═════ RECORDS PROVIDED ═════

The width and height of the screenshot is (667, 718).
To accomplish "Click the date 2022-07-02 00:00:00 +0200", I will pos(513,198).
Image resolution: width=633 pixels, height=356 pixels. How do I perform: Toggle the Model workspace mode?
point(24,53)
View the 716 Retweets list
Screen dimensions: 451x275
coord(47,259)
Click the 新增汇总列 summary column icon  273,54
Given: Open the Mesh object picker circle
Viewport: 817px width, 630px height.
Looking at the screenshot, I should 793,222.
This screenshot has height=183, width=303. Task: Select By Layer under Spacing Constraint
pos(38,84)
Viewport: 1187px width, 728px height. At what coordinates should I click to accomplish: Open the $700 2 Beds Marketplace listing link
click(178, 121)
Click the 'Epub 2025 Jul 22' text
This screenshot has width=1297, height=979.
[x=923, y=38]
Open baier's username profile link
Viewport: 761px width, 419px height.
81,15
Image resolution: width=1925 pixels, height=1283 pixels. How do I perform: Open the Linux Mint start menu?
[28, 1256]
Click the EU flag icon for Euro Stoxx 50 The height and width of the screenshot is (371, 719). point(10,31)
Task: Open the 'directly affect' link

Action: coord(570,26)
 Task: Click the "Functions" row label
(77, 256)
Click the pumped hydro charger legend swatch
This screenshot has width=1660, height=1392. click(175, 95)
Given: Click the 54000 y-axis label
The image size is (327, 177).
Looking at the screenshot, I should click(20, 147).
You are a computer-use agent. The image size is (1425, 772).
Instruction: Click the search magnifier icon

═════

• [WHAT IS BEING ASKED]: Whenever a line of the data above holds the word "Given", it counts once; report the total number of such lines and nothing more.

• [RESULT OF THIS EXERCISE]: 2